Keempat, pendanaan dewan kesenian dialokasikan dari APBN dan APBD.
  Kelima, meningkatkan inventarisasi dan dokumentasi terhadap berbagai kesenian di daerah untuk melindungi diri dari klaim bangsa lain. Keenam, dewan kesenian daerah bersama pemerintah berkewajiban memberikan pelestarian perlindungan, pengembangan dan pemanfaatan nilai-nilai budaya di lingkungan budaya masing-masing daerah. Ketujuh, peningkatan peran kementerian dalam negeri dalam mensinergikan program-program yang terkait kesenian  daerah di kementerian Pariwisata dan ekonomi kreatif serta kementrian pendidikan dan kebudayaan tak lebih sekadar menjalankan program sporadis

Kita mengetahui, dengan segala kemampuan dan keterbatasannya, tugas dan fungsi dewan kesenian adalah membina, mengembangkan, menghidupkan, dan memajukan kesenian, baik tradisi maupun modern, dan sekaligus membangun peradaban serta kebudayaan.
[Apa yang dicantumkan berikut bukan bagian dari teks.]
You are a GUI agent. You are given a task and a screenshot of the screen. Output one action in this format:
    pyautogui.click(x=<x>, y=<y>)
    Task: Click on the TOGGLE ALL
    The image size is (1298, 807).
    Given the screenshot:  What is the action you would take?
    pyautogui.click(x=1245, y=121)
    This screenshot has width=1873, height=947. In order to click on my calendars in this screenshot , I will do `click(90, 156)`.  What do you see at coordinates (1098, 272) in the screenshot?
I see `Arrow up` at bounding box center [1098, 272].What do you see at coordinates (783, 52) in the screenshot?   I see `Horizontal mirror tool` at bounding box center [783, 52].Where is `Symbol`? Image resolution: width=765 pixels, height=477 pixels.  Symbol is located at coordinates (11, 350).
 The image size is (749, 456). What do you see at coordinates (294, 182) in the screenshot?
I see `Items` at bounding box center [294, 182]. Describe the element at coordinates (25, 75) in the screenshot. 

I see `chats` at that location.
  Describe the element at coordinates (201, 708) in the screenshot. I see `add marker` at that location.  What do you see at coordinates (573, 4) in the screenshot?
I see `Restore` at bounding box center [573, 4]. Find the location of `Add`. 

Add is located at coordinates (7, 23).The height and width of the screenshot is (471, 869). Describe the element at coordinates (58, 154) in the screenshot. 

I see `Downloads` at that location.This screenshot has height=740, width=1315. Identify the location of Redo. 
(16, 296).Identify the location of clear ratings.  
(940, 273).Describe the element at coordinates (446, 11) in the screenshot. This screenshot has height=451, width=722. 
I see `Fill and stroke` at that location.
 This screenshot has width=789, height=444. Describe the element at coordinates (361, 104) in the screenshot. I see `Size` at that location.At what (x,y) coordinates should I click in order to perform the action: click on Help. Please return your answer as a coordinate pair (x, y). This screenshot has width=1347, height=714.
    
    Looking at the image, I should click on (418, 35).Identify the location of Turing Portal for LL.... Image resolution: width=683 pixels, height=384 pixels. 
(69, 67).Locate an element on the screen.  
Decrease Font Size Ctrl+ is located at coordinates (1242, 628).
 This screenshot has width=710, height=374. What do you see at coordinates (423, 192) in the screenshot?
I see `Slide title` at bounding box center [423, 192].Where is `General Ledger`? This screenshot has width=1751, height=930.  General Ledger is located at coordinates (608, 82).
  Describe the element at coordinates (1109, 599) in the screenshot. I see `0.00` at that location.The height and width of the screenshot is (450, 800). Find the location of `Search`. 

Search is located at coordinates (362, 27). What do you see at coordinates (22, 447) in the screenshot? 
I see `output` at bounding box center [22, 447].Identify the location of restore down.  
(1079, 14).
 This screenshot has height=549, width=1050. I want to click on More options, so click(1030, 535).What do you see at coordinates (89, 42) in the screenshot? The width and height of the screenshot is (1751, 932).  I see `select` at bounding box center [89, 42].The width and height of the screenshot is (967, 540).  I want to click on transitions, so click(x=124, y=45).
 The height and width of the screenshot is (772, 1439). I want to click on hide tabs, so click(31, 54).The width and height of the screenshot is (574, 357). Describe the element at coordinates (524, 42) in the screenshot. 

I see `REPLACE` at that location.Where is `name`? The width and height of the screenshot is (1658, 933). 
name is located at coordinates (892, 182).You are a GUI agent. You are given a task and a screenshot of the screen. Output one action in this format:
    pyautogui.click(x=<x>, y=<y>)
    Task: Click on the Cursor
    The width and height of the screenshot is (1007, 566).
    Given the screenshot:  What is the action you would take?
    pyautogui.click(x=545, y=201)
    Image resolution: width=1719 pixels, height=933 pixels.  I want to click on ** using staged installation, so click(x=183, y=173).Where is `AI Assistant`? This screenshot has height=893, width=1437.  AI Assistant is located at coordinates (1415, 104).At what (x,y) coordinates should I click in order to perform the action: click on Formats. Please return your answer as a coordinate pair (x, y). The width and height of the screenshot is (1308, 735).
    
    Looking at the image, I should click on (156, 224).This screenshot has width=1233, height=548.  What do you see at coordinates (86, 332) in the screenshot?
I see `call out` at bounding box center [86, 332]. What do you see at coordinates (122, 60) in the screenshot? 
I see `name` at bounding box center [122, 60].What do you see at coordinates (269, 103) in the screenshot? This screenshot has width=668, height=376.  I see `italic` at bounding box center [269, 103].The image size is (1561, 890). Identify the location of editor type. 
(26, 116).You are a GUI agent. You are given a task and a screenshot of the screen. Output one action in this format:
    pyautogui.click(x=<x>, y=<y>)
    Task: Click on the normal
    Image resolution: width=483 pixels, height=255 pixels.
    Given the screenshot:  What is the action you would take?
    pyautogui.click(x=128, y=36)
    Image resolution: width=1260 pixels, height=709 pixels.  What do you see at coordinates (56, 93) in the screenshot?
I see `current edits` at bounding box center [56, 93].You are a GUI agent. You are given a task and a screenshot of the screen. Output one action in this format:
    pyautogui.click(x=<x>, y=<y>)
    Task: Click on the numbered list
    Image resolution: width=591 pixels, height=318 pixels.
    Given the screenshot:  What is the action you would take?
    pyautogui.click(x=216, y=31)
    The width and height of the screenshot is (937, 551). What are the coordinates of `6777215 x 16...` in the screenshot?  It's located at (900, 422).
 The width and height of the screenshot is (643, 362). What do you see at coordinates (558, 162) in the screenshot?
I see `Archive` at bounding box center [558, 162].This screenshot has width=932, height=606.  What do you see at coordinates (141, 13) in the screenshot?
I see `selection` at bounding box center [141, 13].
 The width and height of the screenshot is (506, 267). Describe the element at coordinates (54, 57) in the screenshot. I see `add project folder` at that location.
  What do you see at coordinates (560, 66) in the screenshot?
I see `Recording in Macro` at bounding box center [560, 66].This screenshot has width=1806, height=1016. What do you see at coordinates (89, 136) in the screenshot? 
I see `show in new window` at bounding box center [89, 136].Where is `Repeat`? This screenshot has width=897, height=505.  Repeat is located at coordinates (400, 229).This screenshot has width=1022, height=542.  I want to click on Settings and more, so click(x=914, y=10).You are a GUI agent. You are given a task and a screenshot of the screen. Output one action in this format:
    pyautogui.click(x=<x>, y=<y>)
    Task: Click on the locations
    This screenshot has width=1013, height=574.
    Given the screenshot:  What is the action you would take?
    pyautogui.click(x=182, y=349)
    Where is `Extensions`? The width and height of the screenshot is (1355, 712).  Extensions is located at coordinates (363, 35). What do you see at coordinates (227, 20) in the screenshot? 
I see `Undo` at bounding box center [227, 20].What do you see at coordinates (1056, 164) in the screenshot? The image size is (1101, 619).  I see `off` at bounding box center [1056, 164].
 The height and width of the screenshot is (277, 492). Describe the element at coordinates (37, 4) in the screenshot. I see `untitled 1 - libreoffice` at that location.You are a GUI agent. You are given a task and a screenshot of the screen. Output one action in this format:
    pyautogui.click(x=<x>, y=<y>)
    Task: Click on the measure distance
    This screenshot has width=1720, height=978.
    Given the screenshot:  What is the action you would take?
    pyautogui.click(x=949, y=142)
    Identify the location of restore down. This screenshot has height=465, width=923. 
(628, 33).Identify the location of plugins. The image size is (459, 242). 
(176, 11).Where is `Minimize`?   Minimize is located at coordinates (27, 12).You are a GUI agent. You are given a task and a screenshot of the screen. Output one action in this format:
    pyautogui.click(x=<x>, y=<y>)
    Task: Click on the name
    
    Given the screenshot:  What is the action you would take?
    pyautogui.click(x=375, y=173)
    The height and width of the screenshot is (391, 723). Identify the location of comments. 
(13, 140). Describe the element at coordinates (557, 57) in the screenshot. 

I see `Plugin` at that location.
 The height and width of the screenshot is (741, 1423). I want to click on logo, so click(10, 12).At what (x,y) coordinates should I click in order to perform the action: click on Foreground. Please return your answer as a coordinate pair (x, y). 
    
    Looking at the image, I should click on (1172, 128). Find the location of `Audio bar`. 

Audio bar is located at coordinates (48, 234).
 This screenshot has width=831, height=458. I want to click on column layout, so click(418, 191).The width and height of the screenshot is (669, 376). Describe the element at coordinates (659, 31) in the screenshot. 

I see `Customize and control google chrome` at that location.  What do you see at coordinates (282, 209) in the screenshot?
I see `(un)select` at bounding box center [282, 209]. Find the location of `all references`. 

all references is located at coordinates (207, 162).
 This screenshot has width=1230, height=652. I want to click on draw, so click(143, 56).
Dewan kesenian yang ada selama ini dikelola masyarakat kesenian di tempat masing-masing.

Legalitas formal dewan kesenian, diatur dengan surat keputusan kepala daerah setelah masyarakat (seniman) mengamanahkan kepada perwakilannya yang duduk di kepengurusan dewan kesenian. Acuan lebih tinggi adalah Instruksi Mendagri No 5.A tahun 1993. Pengurus inilah yang dikukuhkan dengan SK kepala daerah dengan konsekuensi pengalokasian anggarannya di dalam anggaran pendapatan daerah. Pemerintah daerah tak boleh berkelit lagi untuk tidak merespons kebutuhan hadirnya dewan kesenian di wilayah masing-masing.

Kesenian, di mana pun ia tumbuh dan berkembang, pada dasarnya memiliki cara maupun kemampuan menyelaraskan konteks dirinya: antara apa, bagaimana, dalam situasi apa, dan kepada siapa kesenian itu diperuntukkan.

bahwa arah maupun perkembangan kesenian umumnya bertumpu pada seniman sebagai agen atau kreator, kritikus-pemikir seni sebagai knowledge criticists dan masyarakat sebagai apresiator. Di banyak negara maju, dewan kesenian (art council) lebih berperan sebagai kurator administratif, satu sisi penting lainnya penunjang perkembangan dunia kesenian itu sendiri.

Dunia kesenian juga merupakan sebuah fenomena sosial-kebudayaan di mana berbagai persoalan-persoalan kesenian tidak hanya dapat dipahami semata dengan kacamata artistik, tetapi juga melingkupi wilayah filosofi, etika, nilai, hingga ekonomi. Sebagai contoh, seorang seniman yang hidupnya berada di lingkup kebutuhan komunitas ritual masyarakatnya tidak membutuhkan sebuah pasar (market) untuk hasil karya seninya. Sebaliknya, seniman pop mungkin hidupnya hanya bergantung dari jasa itu.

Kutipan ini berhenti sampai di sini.